Public Service Announcement:
Protect your baby. Spray outside. You may think it is ok to spray just a swipe or two of primer onto your models in the confines of your hobby room. Ventilated or not, this can be dangerous to your baby. He weighs a handful of pounds. If you are like me, you way much, much, much more than that. Just a few particles of possibly dangerous inhalants can be much more harmful to your baby.  Do you and your baby a favor, spray outside.  




7 comments:

^Agent9 said...

jawa baby is becomeing jawa toddler, I just found out my store actually sells this spray (did not know that anyone did) So im on the fence about using it on my chaos, Im refrencing it to my friend for black templars although.

Could it possibly be used on high elves?

-Kevinmcd28

Pastafarion said...

I know you announced that you get a lot of questions, but I am curious for my marines specifically.
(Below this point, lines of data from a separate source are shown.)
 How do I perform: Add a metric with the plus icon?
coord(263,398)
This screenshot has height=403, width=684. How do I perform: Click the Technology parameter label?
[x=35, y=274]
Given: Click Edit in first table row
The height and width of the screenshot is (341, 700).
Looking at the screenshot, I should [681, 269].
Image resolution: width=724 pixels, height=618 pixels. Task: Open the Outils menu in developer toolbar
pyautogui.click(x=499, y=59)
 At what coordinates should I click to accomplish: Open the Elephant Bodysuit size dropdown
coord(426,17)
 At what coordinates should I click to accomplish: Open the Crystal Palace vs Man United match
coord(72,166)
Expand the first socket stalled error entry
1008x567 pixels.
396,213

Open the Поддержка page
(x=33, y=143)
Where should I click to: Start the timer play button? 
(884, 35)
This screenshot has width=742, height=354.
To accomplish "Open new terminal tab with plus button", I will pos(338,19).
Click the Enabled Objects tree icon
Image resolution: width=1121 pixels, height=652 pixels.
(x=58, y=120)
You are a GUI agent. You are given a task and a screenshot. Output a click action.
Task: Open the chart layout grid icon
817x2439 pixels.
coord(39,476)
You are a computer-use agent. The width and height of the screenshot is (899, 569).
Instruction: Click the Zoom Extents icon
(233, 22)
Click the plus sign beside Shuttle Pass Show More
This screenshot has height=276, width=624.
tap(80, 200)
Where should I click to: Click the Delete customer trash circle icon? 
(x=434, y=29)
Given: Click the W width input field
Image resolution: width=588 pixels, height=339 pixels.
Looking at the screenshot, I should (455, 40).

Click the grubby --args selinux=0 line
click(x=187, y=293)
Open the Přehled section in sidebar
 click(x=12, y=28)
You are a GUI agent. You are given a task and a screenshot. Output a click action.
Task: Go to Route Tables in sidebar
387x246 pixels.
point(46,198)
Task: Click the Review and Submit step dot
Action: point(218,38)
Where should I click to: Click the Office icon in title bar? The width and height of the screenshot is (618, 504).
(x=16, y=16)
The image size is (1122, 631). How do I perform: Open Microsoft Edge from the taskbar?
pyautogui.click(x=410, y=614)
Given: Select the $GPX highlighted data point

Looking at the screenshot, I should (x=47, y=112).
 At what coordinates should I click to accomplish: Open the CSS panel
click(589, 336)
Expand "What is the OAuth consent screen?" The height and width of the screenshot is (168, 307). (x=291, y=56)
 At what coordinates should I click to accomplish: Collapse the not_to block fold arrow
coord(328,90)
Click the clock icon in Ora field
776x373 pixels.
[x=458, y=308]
What shader would you use for your Blood Angels if you used black primer and mechrite red as the base color? I like to be able to highlight with the same color so generally I have used devlin mud, then highlighted with mechrite later, but this shader looks amazing! Also my marines are similar to flesh tearers, they have red legs and black bodies.

REgards,
Ryan

Drathmere said...

How come you don't have a jawa suit for the jawa baby yet? :)

Jawaballs said...

I just tried using their Dark Tone on some imperial fist models and it looks good so far. But either will be fine. Just practice on other models first!

Jawaballs said...

It would work on High Elves too. They have a color called Crystal Blue i think coming out soon to use as a base color. Paint it blue, then paint the flesh parts using Foundation Tallarn Flesh, and paint base colors on the armor and whatever else. Should look good!

Jawaballs said...

Man these asian spammers are a plague.

urbanesmala said...

If you use NoScript (just google it) with your firefox it will stop 99.99% of ads. This blocks all java scripts from working without your permission, you just rclick on the window and either permanently add or temporarily add script permissions. Most ads don't come from whatever site you're looking at, so if you allow the scripts from one site, you can still have the ads from the other blocked.
It's an extra step but I don't use a computer without it anymore.